* _Action item_: Without the pictures, output all of the data exactly.

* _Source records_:
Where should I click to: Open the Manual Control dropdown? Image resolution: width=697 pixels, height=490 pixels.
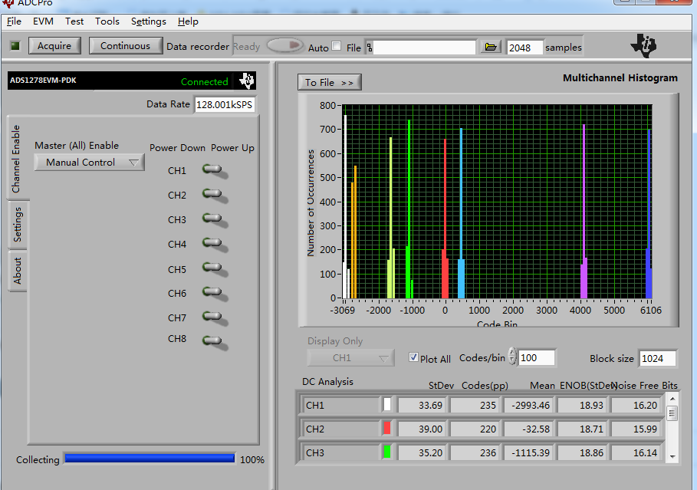click(x=89, y=163)
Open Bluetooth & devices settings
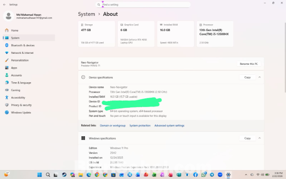286x179 pixels. click(x=23, y=45)
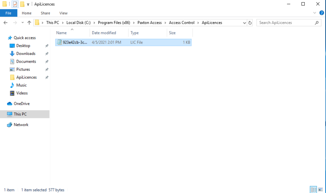Click the back navigation arrow

pos(5,22)
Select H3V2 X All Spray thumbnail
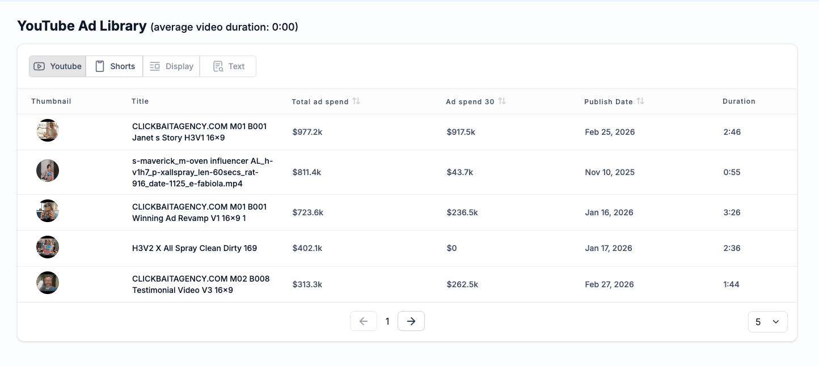The image size is (819, 366). click(48, 247)
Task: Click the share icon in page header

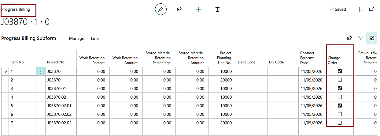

* _Answer to the problem_:
Where should I click to: Open the Manual Control dropdown? Image resolution: width=697 pixels, height=490 pixels.
click(x=89, y=163)
Open Bluetooth & devices settings
286x179 pixels. click(x=23, y=45)
Click the back navigation arrow

pos(5,22)
Select H3V2 X All Spray thumbnail
The image size is (819, 366). click(48, 247)
Task: Click the share icon in page header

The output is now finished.